I put dumped a bunch of sauce in a perforated pan once.

Uhm, yeah.


----------



## mikeenplace (Feb 27, 2013)

This place I worked at had pre-made crepes...I know... So the packaging had a paper divider for each crepe. The lady at the action station threw away the crepe and put the filling in the paper.


----------



## mikeenplace (Feb 27, 2013)

Once, a guest asked me,"does the ham sandwich have meat in it??"

This past week a cook asked me if our bacon came from cows.


----------



## shichangchu (Dec 4, 2010)

I once took a large pot of rice pilaf out of the oven. The cook who was standing next to me for whatever reason was having a brain fart and tried to take the top off with his bare hand. He then screamed when he realized it was hot.


----------



## durangojo (Jul 30, 2007)

speaking of putting things on one's head, whenever we would get a new mophead in,the dishwasher would put it on his head and parade around the kitchen singing bob marley's 'no woman no cry'....once he even wore it into the bar which was even funnier. (our place was very local so every one knew him)....god i still laugh about that every time we get a new mophead..

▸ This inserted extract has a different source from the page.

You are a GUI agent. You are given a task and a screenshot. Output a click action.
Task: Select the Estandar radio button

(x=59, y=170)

in Grenada West Indies while being hauled out in a boatyard my friend ordered a ham and cheese sandwich.   since there is never any sense of urgency in the Caribbean, one learns never to  complain as it only makes service worse or slower if that's even possible.  never go to eat anywhere in the caribbean if you are hungry or have low blood sugar and need to eat anytime soon. it just ain't gonna happen!  after a very loooooong wait the waitress brought out  my friends ham sandwich.....about half an hour later after he had finished the ham sandwich and she had picked up his plate she brought out a cheese sandwich.   her version was that he had ordered two separate sandwiches...one ham, and one cheese...go figure...we passed on even mentioning the thumbhole in the bread.  oh Lordy...

joey

sorry, I know the second story isn't really kitchen related, but it is funny so thought I'd share it anyway


----------



## pancake house (Feb 6, 2013)

Saw someone strain the steam kettle and dump the entire batch of demi then save the bones in bus pans.

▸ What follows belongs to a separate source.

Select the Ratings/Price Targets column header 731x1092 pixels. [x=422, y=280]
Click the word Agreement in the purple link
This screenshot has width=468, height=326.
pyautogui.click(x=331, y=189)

Someone pretending to be an all star furiously chopping onions at a good 20º angle towards his knuckles

Someone insisting on opening a swollen can of pizza sauce that looked like it was under at least 100psi of rotten stink. 

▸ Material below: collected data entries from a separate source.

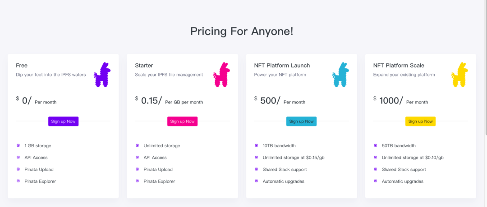This screenshot has width=487, height=207.
Task: Click the bullet icon beside Unlimited storage in Starter
Action: click(x=138, y=145)
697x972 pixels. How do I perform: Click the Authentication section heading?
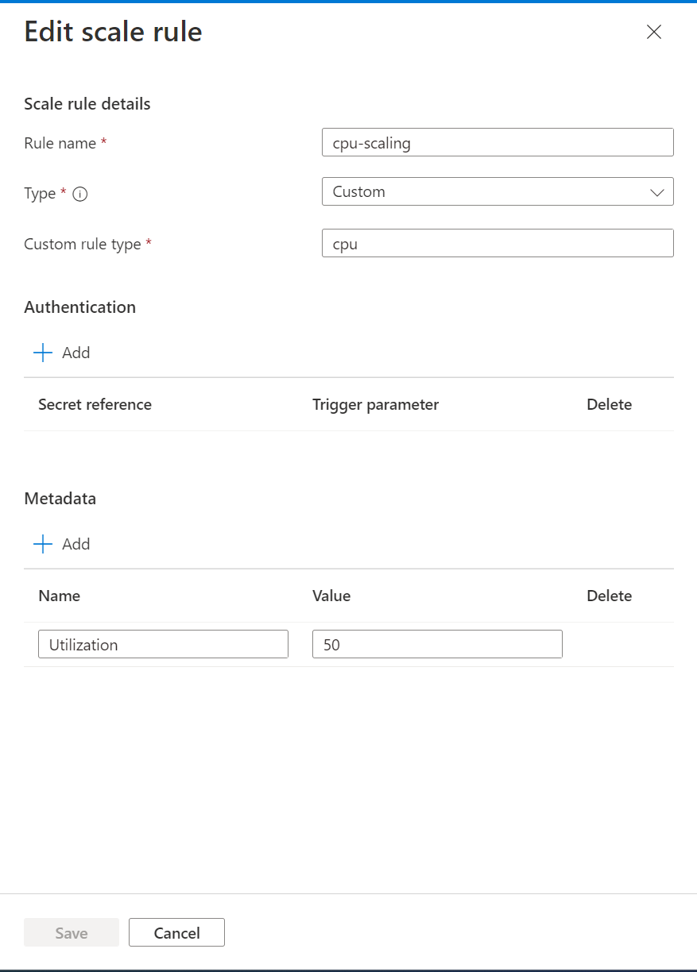(79, 307)
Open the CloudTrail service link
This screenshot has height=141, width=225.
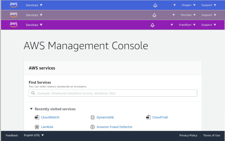(160, 117)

Cooking over-easy eggs while lqf liver sizzles right beside 

Someone taking a cleaver to 'tap' a 10" chef through a semi frozen chunk bottom round.

One of my all time favorites: labeling a product what it is, but not tagging a date to it.

Lifetime cook didn't know the difference between fresh dill or rosemary. 

Someone hammering enough line whiskey back that they cut themselves and puked everywhere.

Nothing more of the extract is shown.